Here's the damage: my current weight is now 244.6; this is up one pound from two weeks ago. I will keep things in perspective and acknowledge that I am still down 11+ pounds since January 3, but I am also going the wrong direction.
The old adage of calories in, calories out holds completely true. The only way to lose weight is to burn more calories than you consume, and 3,000 calories of net burn is about a pound. Portion control is my struggle with calories going in (I don't necessarily crave bad-for-you-food, but I am capable of eating way more of the healthy stuff than what is considered...well...healthy), and my broken body (injuries include multiple bouts with tendonitis, only have ~1/4 of the cartilage remaining in my left knee, and stress fractures in my foot and back) is a huge limitar in how I can work out (no running, I have to watch the weights, and even the elliptical is hard on my back).
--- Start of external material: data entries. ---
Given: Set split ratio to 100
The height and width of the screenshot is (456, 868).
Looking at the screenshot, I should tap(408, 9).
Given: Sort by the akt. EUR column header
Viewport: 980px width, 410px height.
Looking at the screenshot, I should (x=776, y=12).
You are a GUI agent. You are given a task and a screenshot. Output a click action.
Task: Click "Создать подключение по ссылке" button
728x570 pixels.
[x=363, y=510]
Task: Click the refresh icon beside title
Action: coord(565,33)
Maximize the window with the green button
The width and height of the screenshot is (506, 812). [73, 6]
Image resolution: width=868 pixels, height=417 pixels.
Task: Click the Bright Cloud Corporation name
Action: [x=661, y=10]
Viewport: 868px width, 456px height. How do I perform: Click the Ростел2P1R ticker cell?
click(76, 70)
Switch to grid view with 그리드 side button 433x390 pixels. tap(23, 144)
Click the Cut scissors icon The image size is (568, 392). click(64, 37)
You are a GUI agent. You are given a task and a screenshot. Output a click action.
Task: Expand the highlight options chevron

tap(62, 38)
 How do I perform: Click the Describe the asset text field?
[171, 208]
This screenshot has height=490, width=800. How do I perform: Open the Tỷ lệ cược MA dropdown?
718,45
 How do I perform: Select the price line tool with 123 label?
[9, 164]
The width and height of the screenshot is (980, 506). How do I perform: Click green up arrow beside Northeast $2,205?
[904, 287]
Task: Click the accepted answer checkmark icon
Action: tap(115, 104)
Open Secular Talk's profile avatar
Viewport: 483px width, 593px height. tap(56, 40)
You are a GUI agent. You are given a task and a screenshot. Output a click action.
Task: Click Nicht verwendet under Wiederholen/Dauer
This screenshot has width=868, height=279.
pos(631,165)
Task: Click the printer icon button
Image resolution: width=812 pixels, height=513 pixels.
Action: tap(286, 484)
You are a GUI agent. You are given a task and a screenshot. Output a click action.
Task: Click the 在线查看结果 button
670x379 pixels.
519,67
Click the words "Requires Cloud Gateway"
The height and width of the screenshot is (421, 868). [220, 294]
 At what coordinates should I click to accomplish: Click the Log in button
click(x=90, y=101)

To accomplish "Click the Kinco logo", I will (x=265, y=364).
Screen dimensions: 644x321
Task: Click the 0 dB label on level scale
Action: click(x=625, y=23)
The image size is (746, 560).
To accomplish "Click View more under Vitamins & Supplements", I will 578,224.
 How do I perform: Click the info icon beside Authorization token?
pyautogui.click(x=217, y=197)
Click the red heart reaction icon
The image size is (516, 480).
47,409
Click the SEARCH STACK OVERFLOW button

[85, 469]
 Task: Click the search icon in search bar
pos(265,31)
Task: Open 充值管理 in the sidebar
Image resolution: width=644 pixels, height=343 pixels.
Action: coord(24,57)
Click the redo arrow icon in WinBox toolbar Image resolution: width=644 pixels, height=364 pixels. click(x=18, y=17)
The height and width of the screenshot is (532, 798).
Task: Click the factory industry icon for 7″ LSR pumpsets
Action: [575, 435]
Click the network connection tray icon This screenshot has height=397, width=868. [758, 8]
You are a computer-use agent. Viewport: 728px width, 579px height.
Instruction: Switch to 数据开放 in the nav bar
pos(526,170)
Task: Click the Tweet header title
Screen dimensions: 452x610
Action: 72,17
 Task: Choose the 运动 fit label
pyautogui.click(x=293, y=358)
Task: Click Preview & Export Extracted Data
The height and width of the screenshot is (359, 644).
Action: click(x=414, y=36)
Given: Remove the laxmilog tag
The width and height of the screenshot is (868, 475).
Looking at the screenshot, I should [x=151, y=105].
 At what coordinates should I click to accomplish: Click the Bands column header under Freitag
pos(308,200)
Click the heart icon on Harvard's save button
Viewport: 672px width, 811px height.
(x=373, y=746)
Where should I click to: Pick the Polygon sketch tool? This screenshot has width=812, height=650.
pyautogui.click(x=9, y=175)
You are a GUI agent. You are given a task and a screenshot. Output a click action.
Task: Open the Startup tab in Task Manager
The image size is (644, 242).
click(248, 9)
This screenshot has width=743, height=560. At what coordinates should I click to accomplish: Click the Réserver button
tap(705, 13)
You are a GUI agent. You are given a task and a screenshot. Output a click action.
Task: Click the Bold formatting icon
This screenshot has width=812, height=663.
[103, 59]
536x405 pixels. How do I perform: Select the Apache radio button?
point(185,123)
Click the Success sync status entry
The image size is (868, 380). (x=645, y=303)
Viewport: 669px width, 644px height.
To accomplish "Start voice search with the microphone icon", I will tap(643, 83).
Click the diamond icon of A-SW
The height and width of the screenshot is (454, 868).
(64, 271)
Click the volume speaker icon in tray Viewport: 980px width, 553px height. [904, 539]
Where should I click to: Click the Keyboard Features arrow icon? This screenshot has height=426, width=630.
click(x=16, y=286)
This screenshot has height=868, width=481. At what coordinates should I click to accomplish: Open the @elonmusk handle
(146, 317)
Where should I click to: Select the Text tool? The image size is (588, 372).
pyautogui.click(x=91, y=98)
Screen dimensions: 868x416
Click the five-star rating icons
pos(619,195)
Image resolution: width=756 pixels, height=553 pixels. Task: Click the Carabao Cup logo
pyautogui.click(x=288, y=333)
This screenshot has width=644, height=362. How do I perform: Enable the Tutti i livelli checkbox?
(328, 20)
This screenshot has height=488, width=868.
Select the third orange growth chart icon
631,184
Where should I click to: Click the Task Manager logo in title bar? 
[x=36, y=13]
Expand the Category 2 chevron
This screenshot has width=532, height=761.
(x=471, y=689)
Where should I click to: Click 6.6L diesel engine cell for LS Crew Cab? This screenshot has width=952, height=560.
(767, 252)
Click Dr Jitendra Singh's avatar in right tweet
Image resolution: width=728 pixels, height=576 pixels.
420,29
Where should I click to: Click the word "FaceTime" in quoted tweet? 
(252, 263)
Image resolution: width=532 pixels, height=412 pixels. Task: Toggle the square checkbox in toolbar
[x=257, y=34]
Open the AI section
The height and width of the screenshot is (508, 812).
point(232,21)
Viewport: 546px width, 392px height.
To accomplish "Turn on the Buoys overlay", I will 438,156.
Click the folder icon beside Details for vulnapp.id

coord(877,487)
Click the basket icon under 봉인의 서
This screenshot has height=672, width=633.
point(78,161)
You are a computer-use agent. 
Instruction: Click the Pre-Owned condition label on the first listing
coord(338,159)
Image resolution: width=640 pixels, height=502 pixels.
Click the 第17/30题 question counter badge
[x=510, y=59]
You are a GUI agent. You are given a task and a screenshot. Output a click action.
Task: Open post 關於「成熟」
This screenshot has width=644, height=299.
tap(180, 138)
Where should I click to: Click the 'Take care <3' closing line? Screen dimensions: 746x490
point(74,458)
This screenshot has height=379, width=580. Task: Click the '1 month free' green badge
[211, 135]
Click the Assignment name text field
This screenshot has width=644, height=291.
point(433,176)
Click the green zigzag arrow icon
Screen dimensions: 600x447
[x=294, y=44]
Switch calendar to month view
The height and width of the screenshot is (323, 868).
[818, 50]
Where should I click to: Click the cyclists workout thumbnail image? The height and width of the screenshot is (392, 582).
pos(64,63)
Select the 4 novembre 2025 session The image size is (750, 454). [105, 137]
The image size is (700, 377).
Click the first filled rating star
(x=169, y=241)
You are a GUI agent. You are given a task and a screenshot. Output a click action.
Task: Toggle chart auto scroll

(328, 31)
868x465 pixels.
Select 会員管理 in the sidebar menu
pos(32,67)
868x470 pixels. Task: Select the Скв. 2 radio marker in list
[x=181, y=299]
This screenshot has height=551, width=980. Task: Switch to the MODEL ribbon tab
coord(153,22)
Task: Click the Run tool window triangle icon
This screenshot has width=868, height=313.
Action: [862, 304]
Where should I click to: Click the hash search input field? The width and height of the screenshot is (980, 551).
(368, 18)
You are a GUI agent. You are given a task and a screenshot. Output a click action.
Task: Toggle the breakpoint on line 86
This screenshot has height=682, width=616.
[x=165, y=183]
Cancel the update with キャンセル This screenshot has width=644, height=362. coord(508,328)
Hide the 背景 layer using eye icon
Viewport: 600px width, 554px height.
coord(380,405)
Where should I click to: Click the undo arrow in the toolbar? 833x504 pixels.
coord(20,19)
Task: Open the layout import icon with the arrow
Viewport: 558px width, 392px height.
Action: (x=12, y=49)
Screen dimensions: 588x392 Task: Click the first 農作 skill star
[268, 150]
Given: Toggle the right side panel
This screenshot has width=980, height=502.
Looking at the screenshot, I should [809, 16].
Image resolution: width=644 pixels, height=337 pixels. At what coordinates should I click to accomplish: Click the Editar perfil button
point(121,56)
To address portion control, I have to measure and document everything (something I haven't done in a week-plus). I can't trust my body to make the right decision on how much food I can eat, and instead I have to log everything. As for exercise, I'm moving to the pool. This will be a first for me, and I am going to try this workout. It's like a couch to 5K, but instead it is a couch to one mile. Wish me luck!